### [Task requirements]
A) Answer these questions using the travel passage:
(i) What had the writer packed?
(ii) According to the passage, the name Zahara comes from an Arabic word for which two things?
(iii) How close did the birds at the nature reserve sometimes come?
B) Translate this sentence from the travel passage into Spanish: "We saw at least three nesting pairs up close, their large dragon-like silhouettes sailing out of the mist in complete silence, sometimes as little as five meters away."

# start of Reading text

Luckily I had packed a bunch of books, so even if I was forced to stay grounded for the most part I still didn’t waste my time. And after a few days cooped up inside, my fellow would-be pilots and I did do some nice excursions in the area, enjoying the lushness of spring (at least the downpour helped with that!). First we ventured to the nearby mountaintop village of Zahara (It takes its name from the Arabic word for either crag or orange blossom – both highly applicable – but it has nothing to do with the desert), which looks like something out of Ferdinand the bull, and whose cobbled, winding streets have been hugging the hillside since times immemorial.

There is also a local nature reserve centered around a steep ravine that is favoured by large scavenger birds, so instead of following vultures in the air I sought them out in their lair. We saw at least three nesting pairs up close, their large dragon-like silhouettes sailing out of the mist in complete silence, sometimes as little as five meters away. I’m not easily impressed by birds, but these are as graceful as they are intimidating, forever sailing on thermals whilst watching every move in the world below. Thankfully they didn’t take after the Belgian blitz-buzzards, so we didn’t get attacked, but we all kept a mutually weary eye on one another.

# end of Reading text
# start of Raw data

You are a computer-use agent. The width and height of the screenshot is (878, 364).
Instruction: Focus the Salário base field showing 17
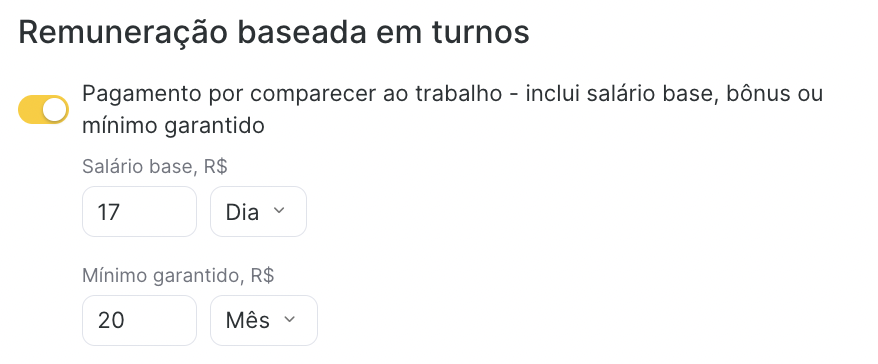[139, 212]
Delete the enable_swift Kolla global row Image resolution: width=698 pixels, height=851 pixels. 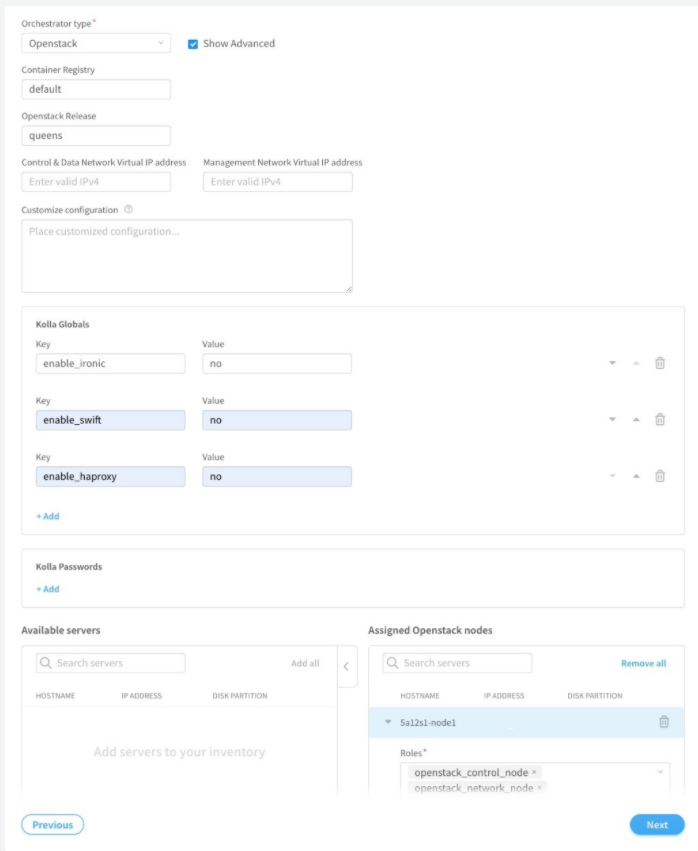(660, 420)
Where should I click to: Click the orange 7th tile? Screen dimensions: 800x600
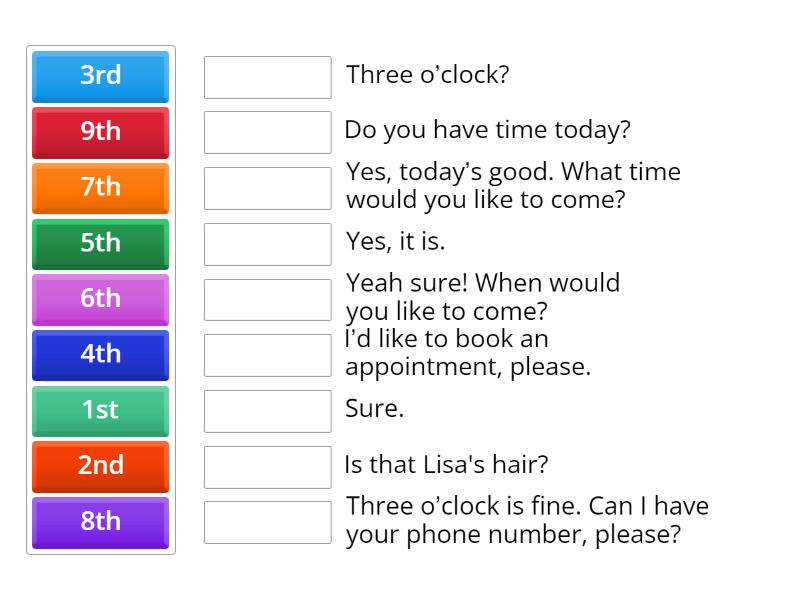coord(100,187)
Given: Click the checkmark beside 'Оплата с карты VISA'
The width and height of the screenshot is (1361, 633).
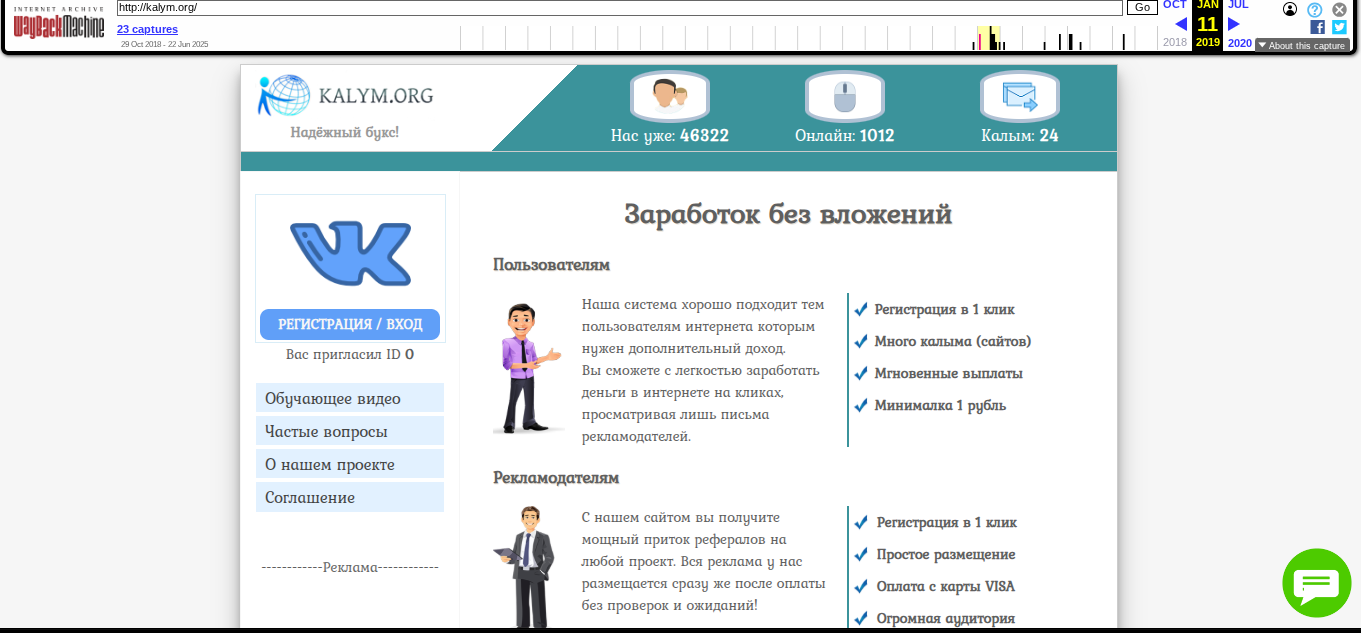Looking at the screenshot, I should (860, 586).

# end of Raw data

### [Exercise results]
A)
(i) A bunch of books.
(ii) Either crag or orange blossom.
(iii) As little as five meters away.

B) Vimos de cerca al menos tres parejas que anidaban; sus grandes siluetas, como de dragón, surgían de la niebla en completo silencio, a veces a apenas cinco metros de distancia.